Project Description

The Atmosphere and Climate Competence Center (ACCC) recently visited the European Parliament in Brussels on September 18th and 19th, 2023. This visit was hosted by Member of the European Parliament (MEP) Heidi Hautala. The delegation from ACCC consisted of 20 researchers from the University of Helsinki, the Finnish Meteorological Institute, Tampere University, and the University of Eastern Finland. ACCC’s primary goal is to combine scientific excellence with a significant societal impact, particularly in support of the European Green Deal and climate resilience. The purpose of this visit was to foster knowledge exchange between policy and research perspectives while strengthening connections to knowledge-based EU climate policies. Additionally, the visit facilitated direct interaction between ACCC researchers and experts from the European Commission, setting the stage for future knowledge sharing.

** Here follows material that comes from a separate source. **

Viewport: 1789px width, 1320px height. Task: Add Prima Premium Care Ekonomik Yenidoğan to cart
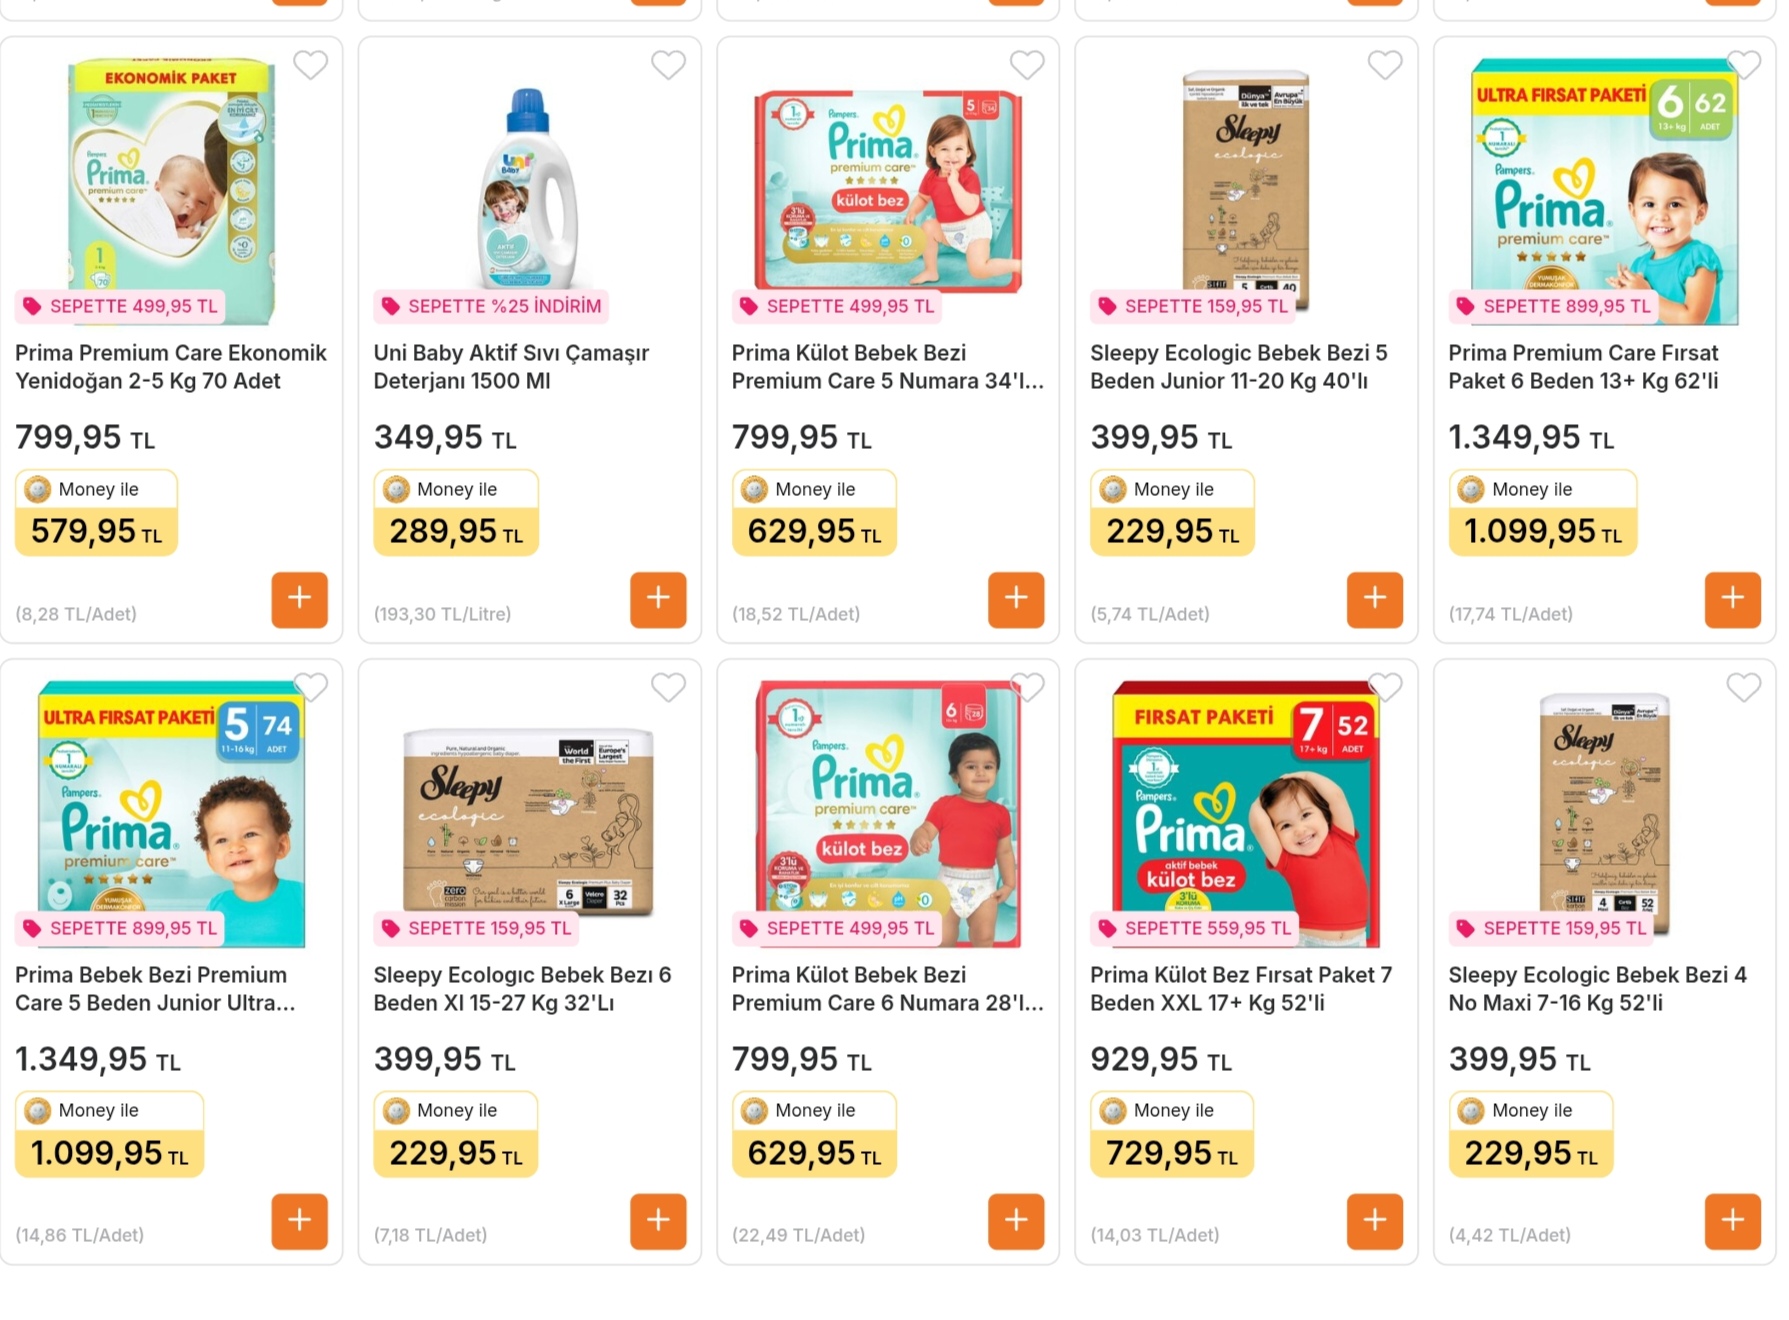point(299,599)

On the first day, Monday, September 18th, after an introductory tour of the parliament, ACCC organized a panel discussion titled “EU Arctic Strategy – Current Status and Future Needs” at the European Parliament. The panel was moderated by Hanna Lappalainen from ACCC/UH. Professor Tuukka Petäjä (ACCC/UH) delivered a presentation on “Arctic Collaboration,” while MEP Urmas Paet and Mrs. Clara Ganslandt, Special Envoy for Arctic Matters and Head of the Western Europe/Arctic/Regional Division from EEAS, shared their insights on the current policy landscape and future prospects. One pressing issue discussed was the availability of data from Russia, especially given the challenging geopolitical situation. Policymakers require more precise information as the Arctic has been warming three times faster than the global average over the past 50 years. It what also discussed what practical actions could be expected. China plays important role here.
On Tuesday, September 19th, several panel discussions were held at the Finnish Liaison Office for EU Research and Development, situated at the Permanent Representation of Finland in Brussels. The topics covered a wide range, from “The Role of Science in Environmental and Climate Diplomacy in the Current Geopolitical Context” to “New Trends in Climate Policy and Law and Global Stocktake,” and even “EU Forest and Agricultural Policy and Its Global Impact.”

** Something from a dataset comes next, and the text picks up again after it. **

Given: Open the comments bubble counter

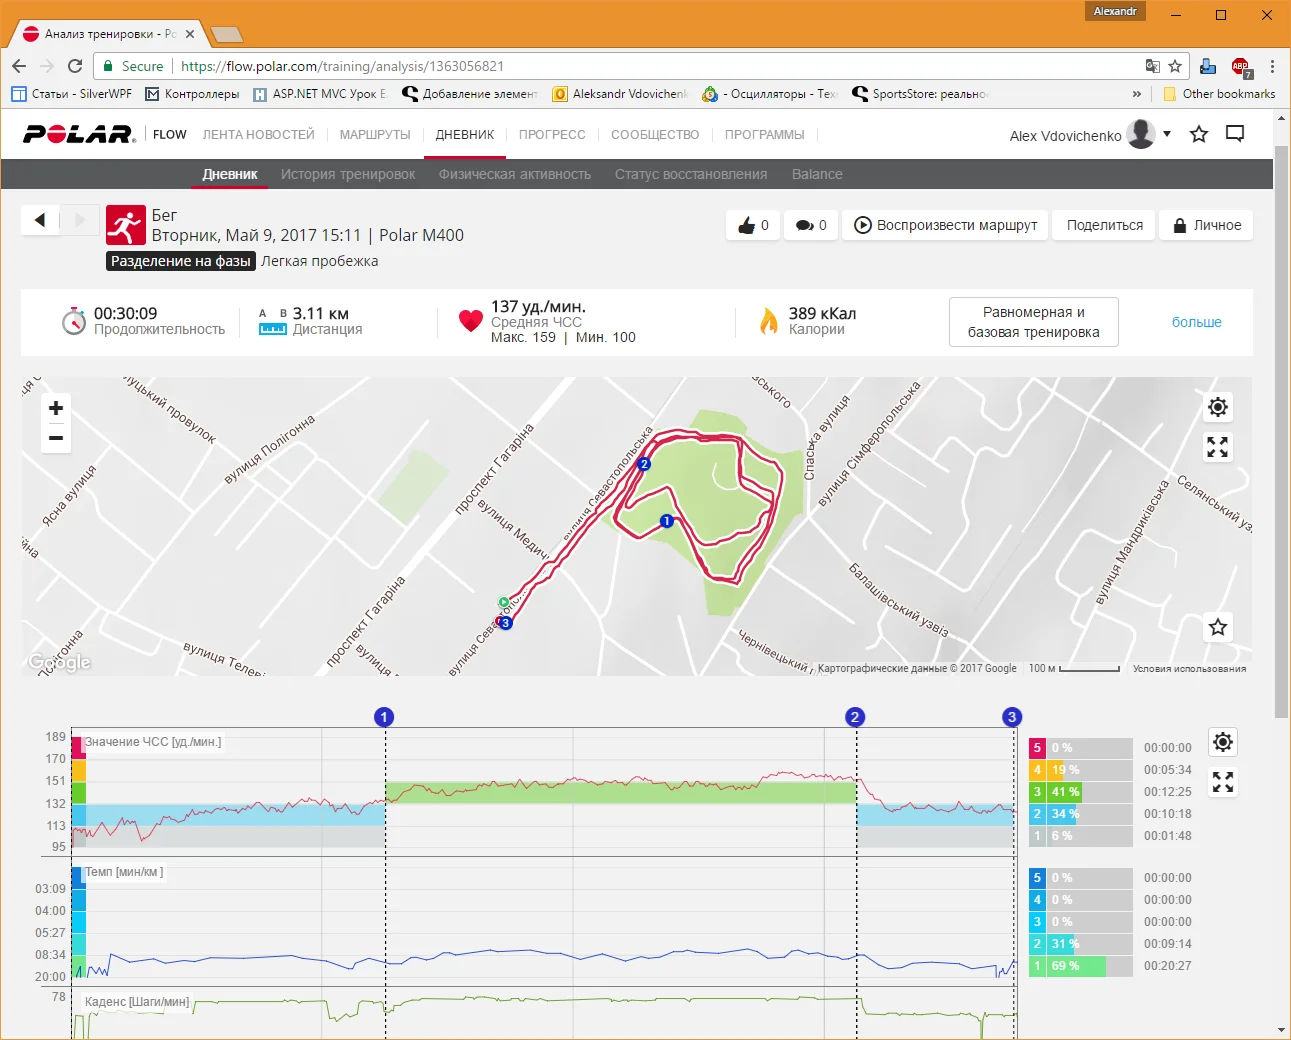Looking at the screenshot, I should coord(811,225).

Academician Markku Kulmala (INAR, ACCC) delivered a comprehensive talk on science diplomacy and introduced The World Academy of Sciences (TWAS) as a promising asset in this field. Rosaline Thakur addressed the challenges related to global in-situ observations, emphasizing the need for collaborative “we-science” to tackle the effects of geopolitical shifts on resources. Rosa Rantanen (INAR, ACCC) presented on climate safety and the role of civil society, highlighting the importance of basing this movement on scientific facts. Invited panellists, including Chantal Marijnissen (Environment, Sustainable Natural Resources, DG INTPA) and Tibor Stelbaczky (Energy Diplomacy, EEAS), discussed various dimensions, such as collaboration with Africa and regional interests in climate policy. They stressed the importance of shared understanding and the role of science, exemplified by IPPC reporting, in establishing common ground. The discussions concluded with a focus on the urgency of addressing climate change through changes in human behavior. Also the need to calculate the costs of “no action” was highlighted, and MEP Sirpa Pietikäinen raised questions about financing TWAS and establishing long-term collaboration, as well as the role of social sciences in countering populism and translating science into political action through independent science panels.
The discussion about “New Trends in Climate Policy and Law, and the Global Stocktake” was led by MEP Heidi Hautala. Hautala believes we should shift from making policies focused on short-term concerns, often influenced by election cycles, to crafting long-term policies. There are some high momentum issues like climate financing in the Global South. Questions arise regarding consumption, achieving Sustainable Development Goals (SDGs), encouraging private actions, and addressing resistance to regulations – all of which significant challenges. Additionally, dealing with climate refugees and adapting to issues like Himalayan ice melting should on the agenda. Kati Kulovesi (ACCC/UEF) presented the EU climate law post “Fit for 55” and discussed what comes next. Kulovesi pointed out that EU climate policy tends to prioritize goals and specific policies, but there’s a need to pay more attention to the quality of climate governance procedures. The challenge lies in making these policies more acceptable and have support for the transition toward climate neutrality. International fairness and equality in climate policy are also crucial aspects to consider. In Finland, there’s has been the 1st climate mitigation case where two non-governmental organizations (NGOs) argued that the Finnish Government was not adequately responding to climate laws. This case represents the first instance of such a climate-related legal challenge in Finland. Sami Paatero (ACCC/UH) introduced the Climate Analytics Finland and the new science based service for carbon removals verification system. Damien Meadows and Madelaine Tuininga from DG Clima and Trade participated in the discussions.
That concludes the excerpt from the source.